Queste considerazioni ci portano alla querelle aperta dalle parole di Valditara. Stime della Banca d’Italia relative a qualche anno fa indicano che il livello dei prezzi nel Mezzogiorno è inferiore del 16-17 per cento rispetto al centronord. I dati più recenti dell’Istat sulle soglie di povertà sono compatibili con questo ordine di grandezza. Un’altra dimensione di forte eterogeneità, anche all’interno della stessa area geografica, è tra zone urbanizzate e aree rurali. A fronte di tali differenze, la proposta di Valditara risponde semplicemente a un criterio di equità.

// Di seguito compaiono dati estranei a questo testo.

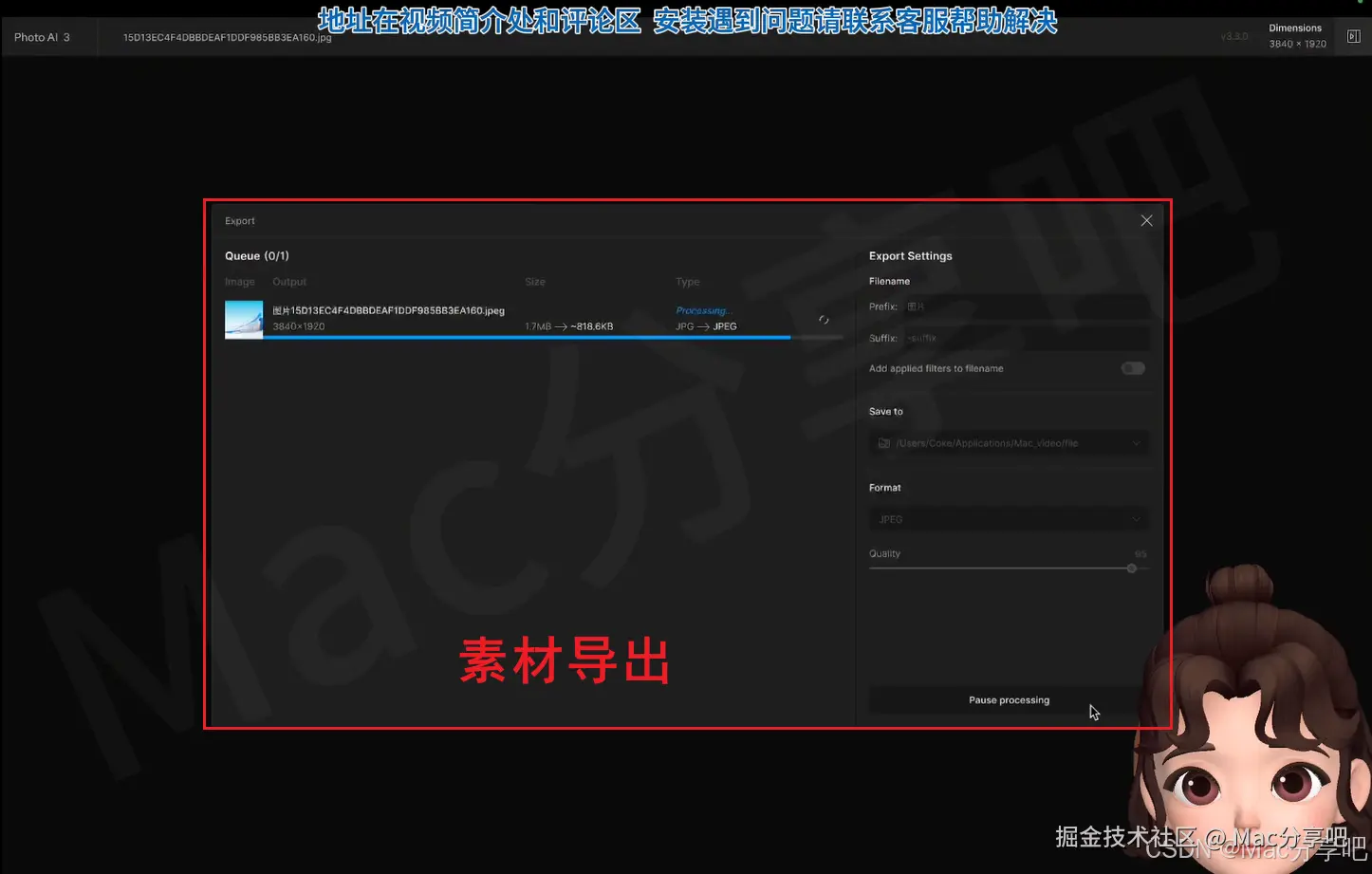The height and width of the screenshot is (874, 1372).
Task: Click the image thumbnail in the export queue
Action: [x=243, y=319]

E invece, puntualissime, sono arrivate le critiche dell’opposizione e di parte del sindacato. Si tratta di argomenti deboli che fanno appello più al cuore che alla testa, col trucco retorico (o con l’errore concettuale?) di confondere salario nominale e salario reale. Campeggia in primo piano, maestosa, una contraddizione: i critici sono prontissimi a chiedere adeguamenti salariali quando i prezzi cambiano nel tempo, ma si oppongono fermamente se i prezzi cambiano nello spazio. Una misteriosa torsione spazio-temporale che stritola proprio quel concetto di equità che a parole si vuole difendere. 

 

Ma c’è di più. La differenziazione geografica, tra nord e sud e tra zone urbane e rurali, non risponde soltanto a un lampante principio di equità. Aumenterebbe anche l’efficienza, ripristinando il valore segnaletico di salari e prezzi. Oggi, la distorsione introdotta dall’uniformità dei salari sul territorio implica che dove il costo della vita è più elevato l’insegnamento è uno sbocco professionale meno appetibile. Ne consegue una cattiva allocazione del lavoro, con forti pressioni per le cattedre al sud. Naturalmente, quanto detto per gli insegnanti vale anche per gli altri dipendenti pubblici e vale anche per il reddito di cittadinanza, anch’esso iniquo nel fissare il sussidio in termini nominali. Il passo successivo è quello di legare i salari al merito. 

 

Da ultimo, non certo in ordine di importanza, resta il tema della differenziazione geografica dei salari nel settore privato attraverso la contrattazione decentrata. Permetterebbe di allineare i salari alla produttività, con conseguenze positive per occupazione ed emersione del sommerso nel Mezzogiorno. Ma restiamo con i piedi per terra. È una strada lunga e, almeno nel breve periodo, priva purtroppo sia della spinta politica sia del consenso pubblico necessari. Ma ci sono due cose che si possono iniziare a fare da subito. L’Istat dovrebbe pubblicare al più presto le statistiche ufficiali sul costo della vita nelle diverse aree del paese, includendo anche le aree rurali (cosa purtroppo al momento non prevista, in base alle informazioni pubbliche disponibili). E i cittadini dovrebbero imparare a diffidare del finto egalitarismo basato sul valore nominale dei salari.